Este 10 de mayo, la presión por comprar el regalo perfecto inunda las tiendas, pero una histórica frase nos recuerda lo esencial. La famosa expresión 'regale afecto, no lo compre' no es un dicho popular, sino el resultado de una exitosa campaña gubernamental que comenzó a principios de la década de los ochenta, entre 1981 y 1982, impulsada por el entonces Instituto Nacional del Consumidor (INCO).
El origen de un mensaje que marcó generaciones
La campaña buscaba frenar el consumismo desmedido que afectaba a las familias mexicanas durante las festividades más importantes. A través de comerciales de televisión y radio, el gobierno educaba a la población sobre el valor de las relaciones humanas frente a la presión comercial. Con el tiempo, el INCO evolucionó y sus funciones fueron absorbidas por la Procuraduría Federal del Consumidor (Profeco), que mantuvo vivo el espíritu del mensaje.
La importancia de un consumo responsable
Las autoridades notaron que, en su afán por demostrar amor, los mexicanos recurrían a créditos impagables, confundiendo el cariño con el valor monetario de un obsequio. La campaña promovía un consumo consciente, mostrando situaciones cotidianas donde un abrazo sincero, una carta o tiempo de calidad superaban a cualquier electrodoméstico costoso.

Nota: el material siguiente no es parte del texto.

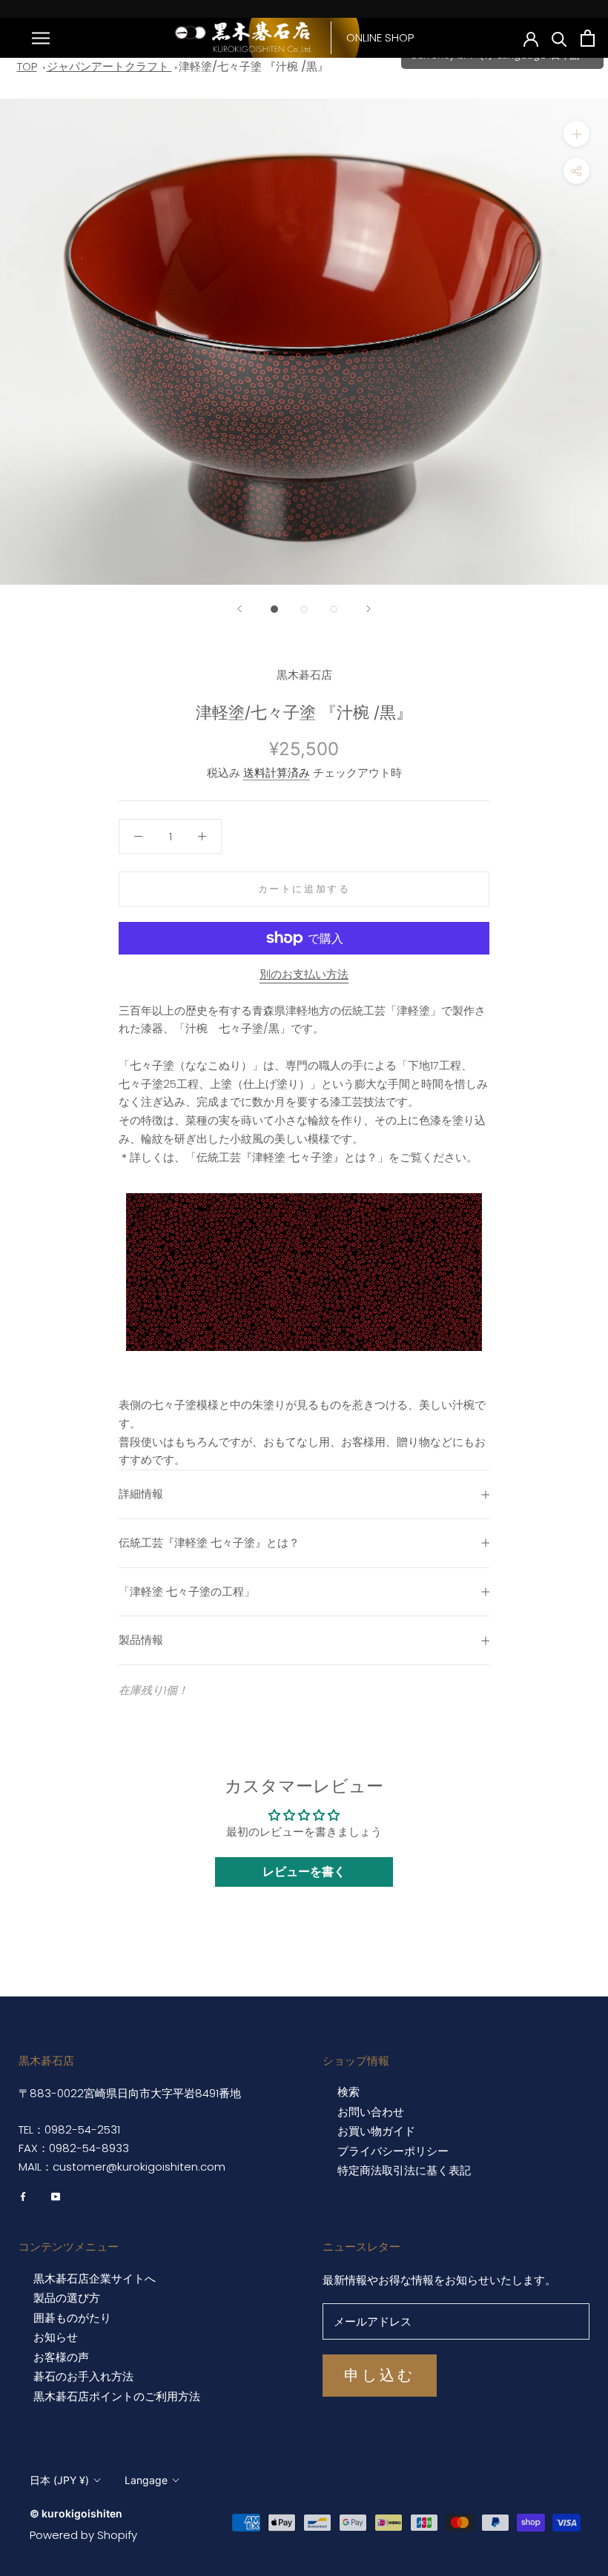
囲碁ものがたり (72, 2318)
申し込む (379, 2375)
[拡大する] (576, 134)
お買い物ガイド (376, 2131)
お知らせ (55, 2337)
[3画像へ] (333, 609)
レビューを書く (304, 1871)
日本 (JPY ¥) (59, 2480)
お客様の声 (61, 2357)
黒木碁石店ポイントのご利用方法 (116, 2396)
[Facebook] (23, 2195)
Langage (146, 2480)
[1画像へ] (274, 609)
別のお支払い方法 (304, 974)
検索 (348, 2092)
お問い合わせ (370, 2112)
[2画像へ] (304, 609)
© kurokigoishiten (76, 2513)
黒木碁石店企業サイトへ (94, 2278)
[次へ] (368, 608)
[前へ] (239, 608)
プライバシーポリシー (393, 2151)
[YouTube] (55, 2195)
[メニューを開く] (41, 37)
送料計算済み (276, 772)
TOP (27, 66)
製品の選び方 (66, 2298)
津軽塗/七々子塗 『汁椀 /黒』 (253, 66)
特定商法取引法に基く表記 (404, 2170)
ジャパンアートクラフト (109, 66)
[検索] (559, 38)
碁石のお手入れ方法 (83, 2376)
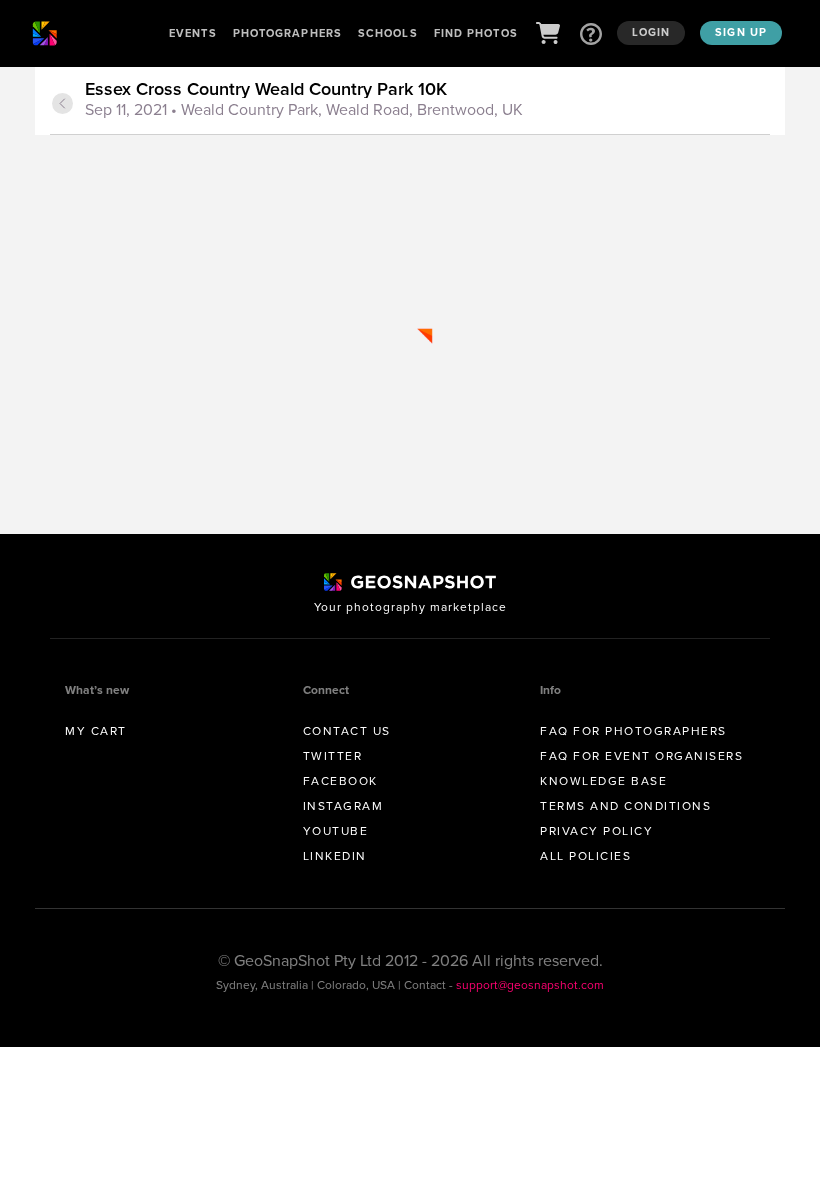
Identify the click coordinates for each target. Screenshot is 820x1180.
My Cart (96, 731)
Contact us (347, 731)
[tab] (425, 101)
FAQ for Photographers (633, 731)
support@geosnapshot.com (530, 985)
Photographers (287, 33)
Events (193, 33)
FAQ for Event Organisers (641, 756)
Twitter (333, 756)
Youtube (336, 831)
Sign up (741, 32)
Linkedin (335, 856)
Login (651, 32)
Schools (388, 33)
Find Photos (476, 33)
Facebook (340, 781)
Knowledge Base (603, 781)
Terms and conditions (625, 806)
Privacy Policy (596, 831)
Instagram (343, 806)
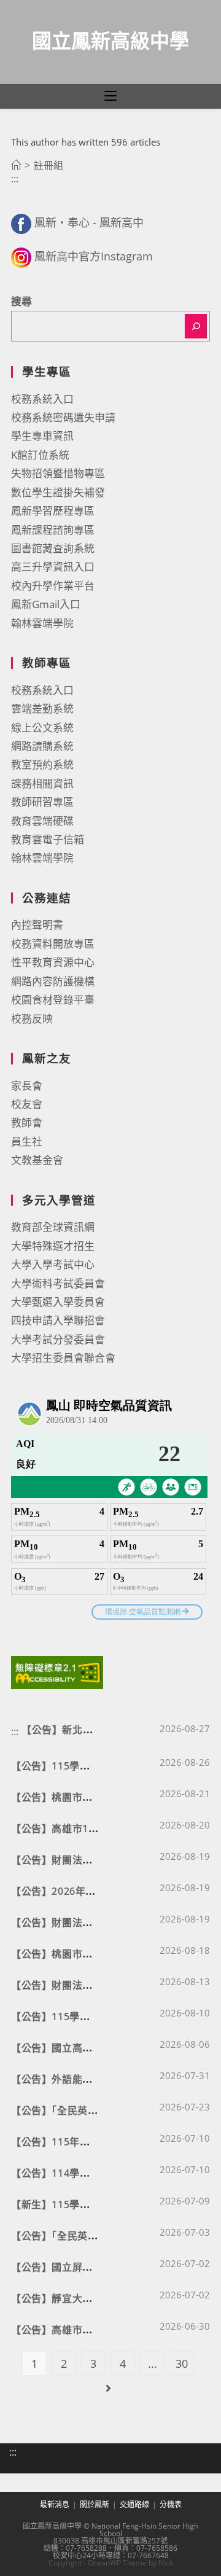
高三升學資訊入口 (53, 567)
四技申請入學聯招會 (58, 1320)
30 (182, 2363)
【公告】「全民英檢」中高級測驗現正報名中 (110, 2235)
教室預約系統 (42, 764)
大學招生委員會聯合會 (63, 1358)
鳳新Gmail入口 (45, 604)
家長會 (26, 1086)
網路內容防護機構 (53, 981)
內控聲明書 (37, 925)
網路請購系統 (42, 746)
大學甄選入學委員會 (58, 1302)
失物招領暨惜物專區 (58, 473)
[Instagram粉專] (21, 256)
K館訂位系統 (40, 455)
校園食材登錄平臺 (53, 1000)
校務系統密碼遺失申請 (63, 417)
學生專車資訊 (42, 436)
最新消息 (54, 2504)
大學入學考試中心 (53, 1264)
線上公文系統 (42, 727)
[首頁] (16, 165)
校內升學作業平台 (53, 586)
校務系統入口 (42, 399)
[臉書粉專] (21, 222)
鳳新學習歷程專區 (53, 511)
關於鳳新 (94, 2504)
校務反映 (32, 1019)
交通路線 (134, 2504)
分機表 (171, 2504)
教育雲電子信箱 (47, 839)
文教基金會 (37, 1160)
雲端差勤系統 (42, 708)
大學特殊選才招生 (53, 1246)
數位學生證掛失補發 (58, 492)
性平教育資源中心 (53, 962)
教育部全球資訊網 (53, 1227)
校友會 (26, 1104)
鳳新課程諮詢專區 (53, 530)
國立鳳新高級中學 (110, 40)
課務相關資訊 (42, 783)
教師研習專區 (42, 802)
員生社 (26, 1141)
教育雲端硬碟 (42, 821)
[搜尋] (196, 326)
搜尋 (21, 301)
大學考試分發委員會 (58, 1339)
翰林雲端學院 (42, 623)
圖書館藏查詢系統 (53, 548)
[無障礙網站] (57, 1671)
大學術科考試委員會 (58, 1283)
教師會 (26, 1122)
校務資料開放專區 (53, 944)
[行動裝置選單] (110, 96)
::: (14, 178)
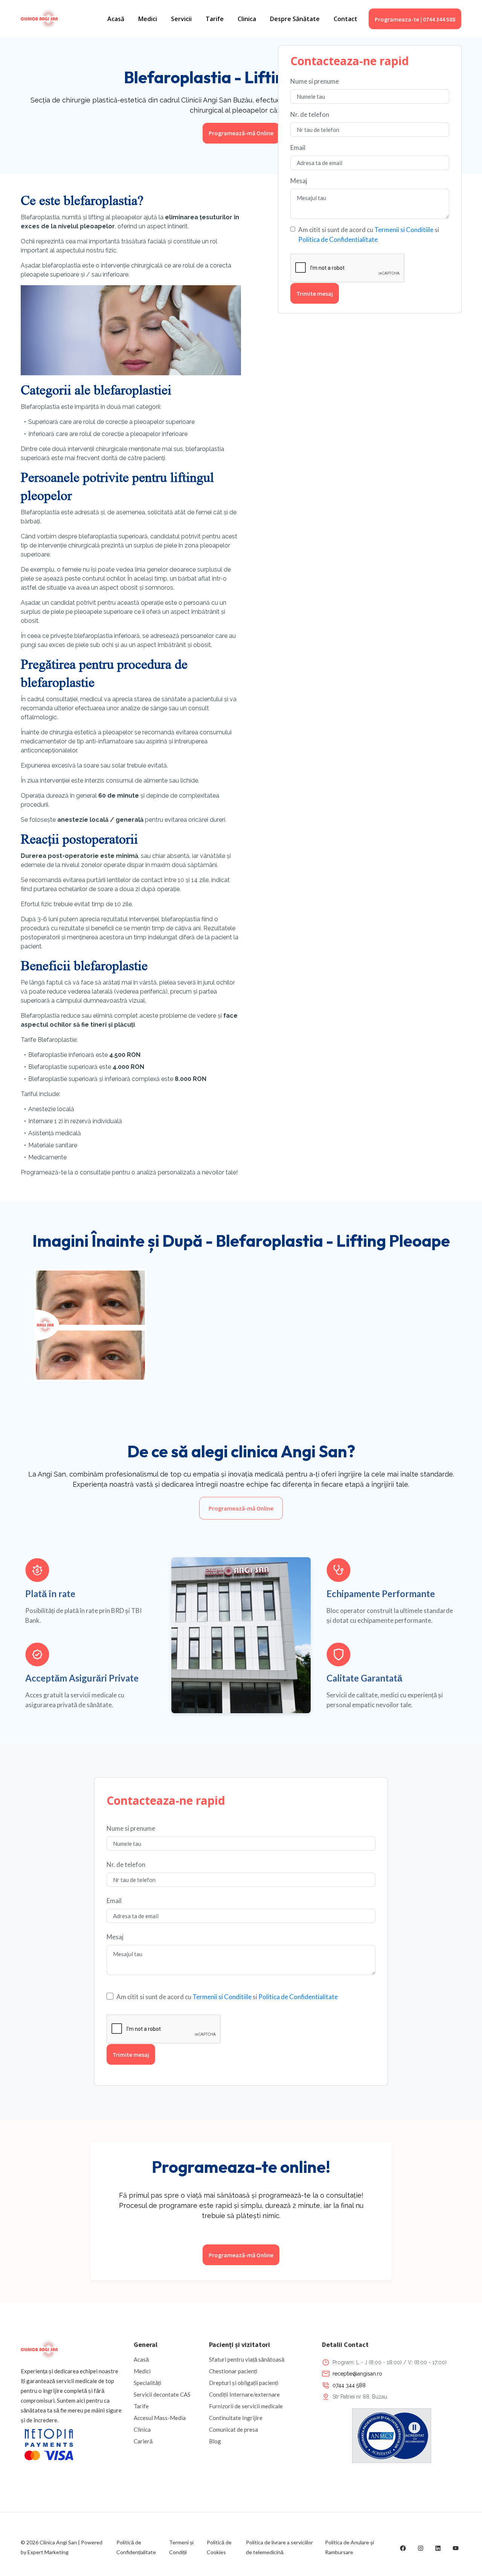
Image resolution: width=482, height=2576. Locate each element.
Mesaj (298, 181)
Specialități (147, 2382)
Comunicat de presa (233, 2429)
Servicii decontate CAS (162, 2394)
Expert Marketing (48, 2552)
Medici (147, 19)
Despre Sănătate (295, 19)
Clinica (247, 19)
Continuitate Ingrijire (235, 2417)
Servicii (181, 19)
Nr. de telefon (309, 114)
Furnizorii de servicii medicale (246, 2406)
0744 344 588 (349, 2385)
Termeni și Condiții (181, 2547)
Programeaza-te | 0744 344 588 (415, 19)
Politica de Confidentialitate (338, 239)
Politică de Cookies (219, 2547)
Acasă (115, 19)
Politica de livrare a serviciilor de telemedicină (279, 2547)
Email (297, 147)
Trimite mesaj (314, 293)
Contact (345, 19)
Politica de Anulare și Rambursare (349, 2547)
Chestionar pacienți (233, 2371)
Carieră (143, 2441)
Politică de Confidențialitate (136, 2547)
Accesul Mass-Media (160, 2417)
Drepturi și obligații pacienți (243, 2382)
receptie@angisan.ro (357, 2374)
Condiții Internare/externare (244, 2394)
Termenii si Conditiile (403, 230)
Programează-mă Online (241, 133)
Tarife (215, 19)
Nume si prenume (314, 81)
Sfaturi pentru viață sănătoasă (246, 2359)
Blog (215, 2441)
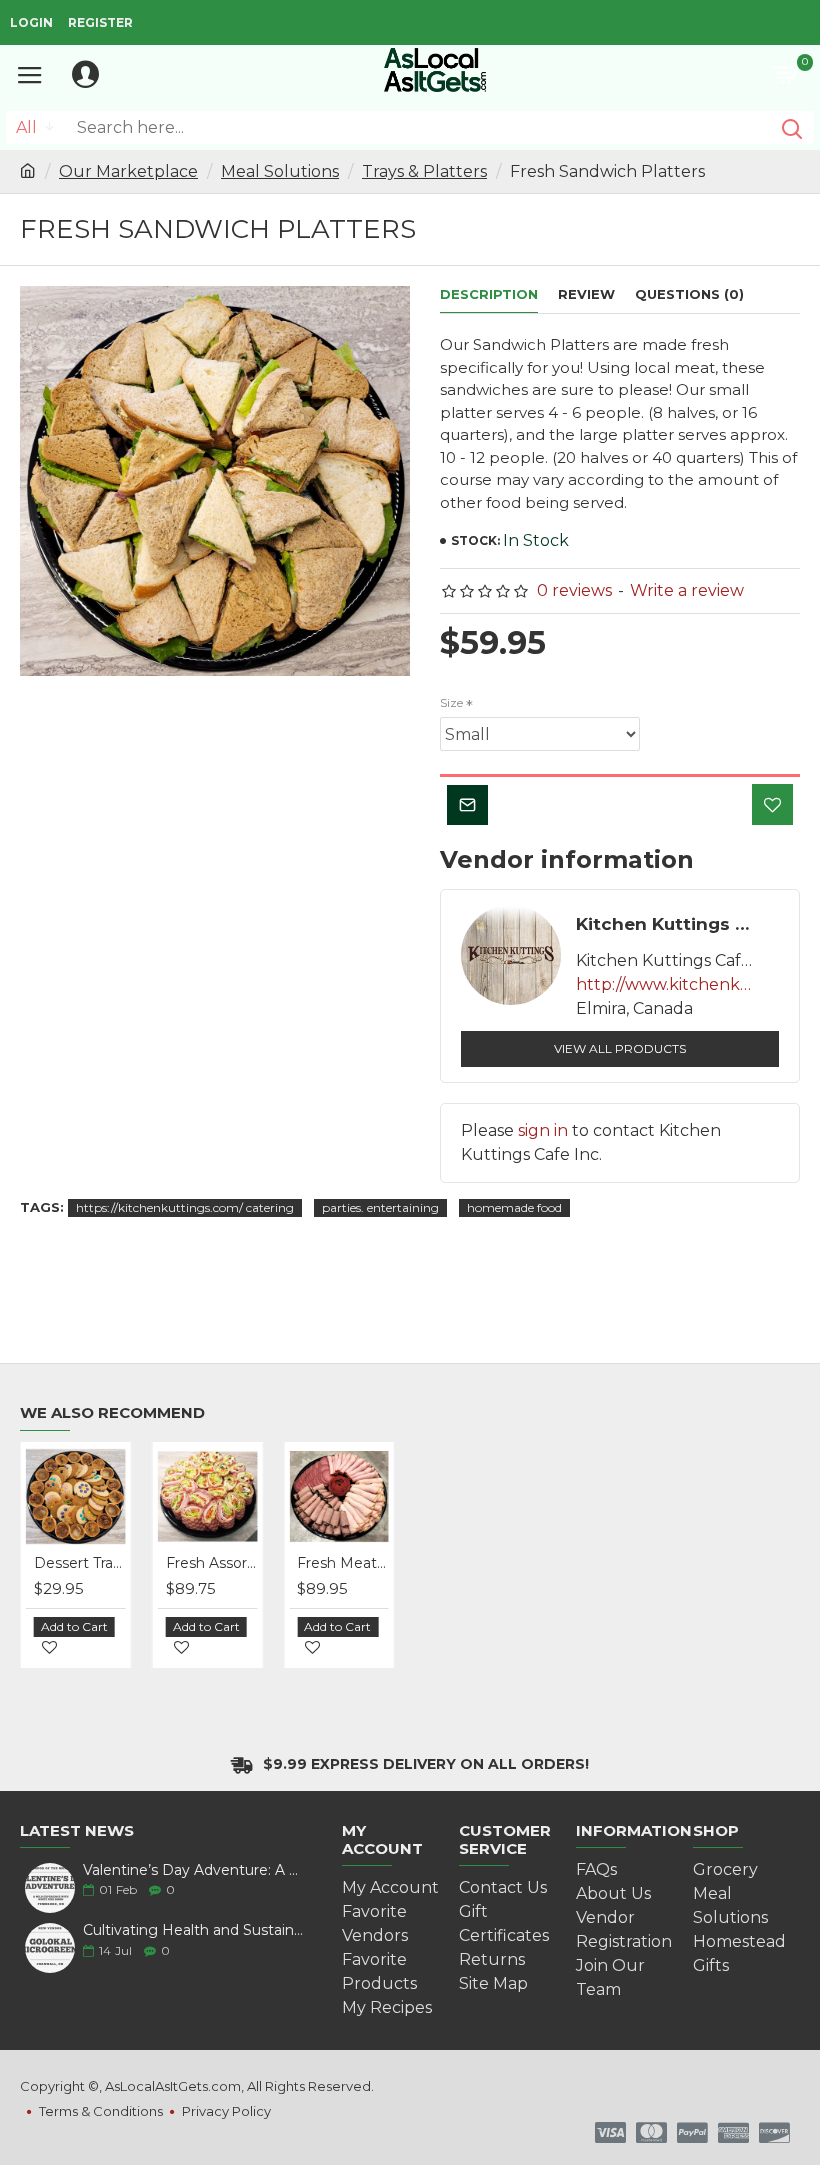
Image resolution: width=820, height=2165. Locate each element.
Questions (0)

Cómo aplicar la filosofía 'regale afecto' hoy
Hoy, las redes sociales bombardean con productos novedosos, haciendo este mensaje más relevante que nunca. Para evitar la trampa del consumismo este 10 de mayo, recuerda que el amor verdadero no se mide en el precio. Aquí algunos consejos:
- Crea experiencias memorables: Un desayuno sorpresa o un paseo valen más que un objeto.
- Hazlo tú mismo: Las manualidades o cartas tienen un valor incalculable.
- Regala tu tiempo: Dedica el día a escuchar a mamá.
Implementar estas acciones no solo protege tu economía, sino que fortalece los vínculos familiares de manera auténtica. Los objetos se desgastan, pero los recuerdos construidos con atención perduran para siempre.
Este Día de las Madres, atrévete a romper el molde comercial, cuida tus finanzas y recuerda la regla de oro: regale afecto, no lo compre.